I always get excited when January comes around. Although the Christmas festivities have come to an end, it marks the start of another exciting period on the calendar: The transfer window. I find myself glued to Sky Sports News, Twitter and fan forums just to get the latest transfer gossip. Being an avid football fan, I have always been intrigued as to how the window will play out.
When you take away the mass media coverage and fan reactions, it is recruitment which is at the forefront of all activity. Footballers / Candidates changing career paths, deals being made, start dates to be confirmed and the never-ending process of the recruitment cycle.
During my time in recruitment I have had my fair share of problems arise, and I’m sure many of these can be related to many problems for agents in the transfer market.
Often the most influential factor in any recruitment process. Will the candidate accept the salary? What salary is the candidate currently on? A prime example is the Ghanaian forward Asamoah Gyan. In 2012, Gyan moved from the Premiership, arguably the best league in the world, to the UEA’s Al Ain for a staggering deal that will earn him £36.5m over the next five years. Are your candidate’s just in it for the money? – If they are, you have to ask yourself if they are the right candidate for the role?
What are the driving motivators behind your candidate’s move? There can be multiple forces behind their career choice other than money, maybe it’s location, job security or, more often than not, career progression. Take Robin Van-Persie, who moved from Arsenal to title rivals Manchester United in 2012 for a fee of £22.5million. Van-Persie’s decision to move was put down to Arsenal’s lack of silver-wear. The move soon paid off for the striker as Manchester United won the title the following season helped by 26 goals from the man, himself.
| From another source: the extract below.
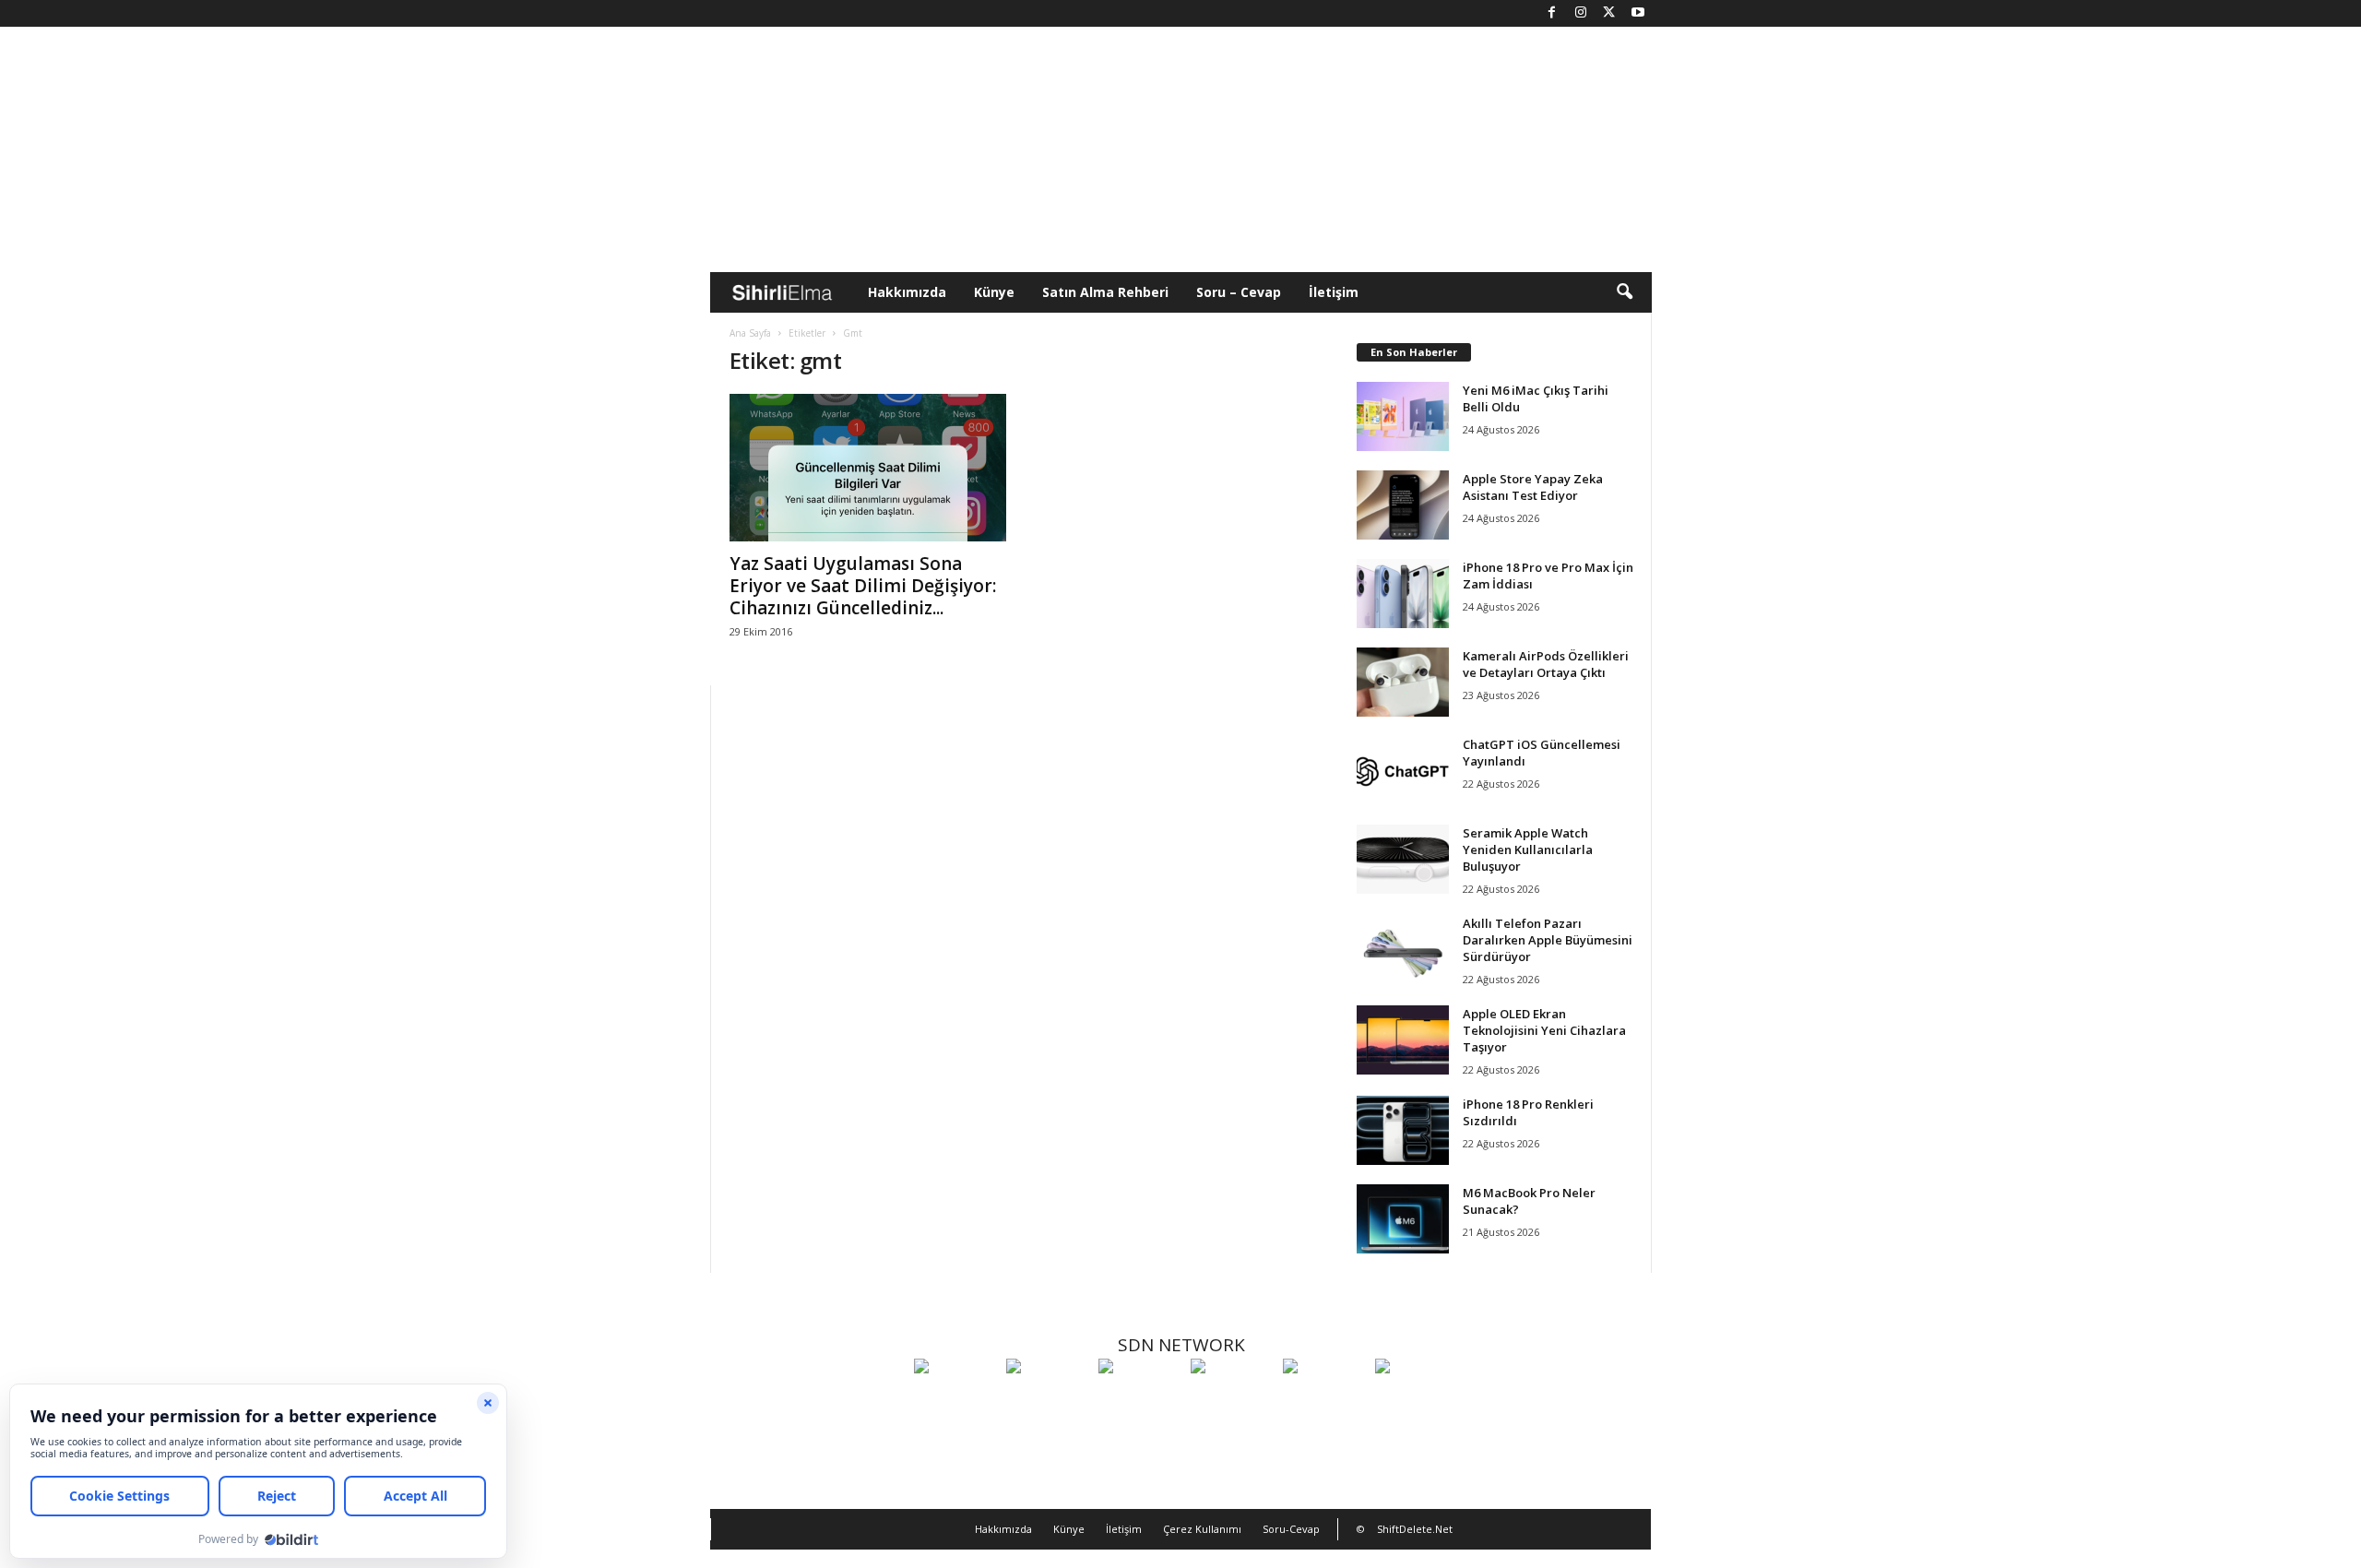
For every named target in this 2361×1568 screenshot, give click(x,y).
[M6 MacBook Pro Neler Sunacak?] (1403, 1218)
A strong career move for the Flying Dutchman. – Find out your candidates real drive and motivation for a move and use this to your advantage.
3. Bidding Wars
When you are dealing with a top quality candidate, they are more than likely being sought after by multiple companies, just like top players being sought after by the best clubs. Diego Costa took the Spanish league by storm in 2013/14 and was on the radar of every European super-club during the summer transfer window. Arsenal and Chelsea led the bidding wars with the Gunners bidding in at €31 million. Atletico managed the situation extremely well by waiting for another offer on the table. Chelsea’s £32 million pound bid sealed the Spaniards future and saw him arrive at the Bridge in time for pre-season. Control as much of the recruitment process as you can. More control equals less chance of the candidate slipping through your fingers.
4. Tax Implications
Tax can be a major factor in the decision to move jobs. A candidate may have the opportunity of his career but his retention could well be less than 50%. In 2012 Radamel Falcao, had the opportunity to move to Real Madrid, the most decorated club in world football. The other option was AS Monaco, the recently promoted new boys in Ligue 1. It seemed like a no brainer for the Columbian striker. However, Falcao singed for AS Monaco in 2013 for £50 million, on £268,555 a week, £13 million a year. That’s £13 million that he would be able to keep due to the tax laws in the South of France. Always be clear on the tax implications for the country early on, you don’t want the candidate to find out later down the line and lose them.
The recruitment process is the sun of the transfer window’s solar system. Everything revolves around it. Lack of control can cause potential deals to collapse. What great football agents and recruitment agencies do is control the process from start to finish. Explore every avenue early, so if any issues do arise you can deal with them head on.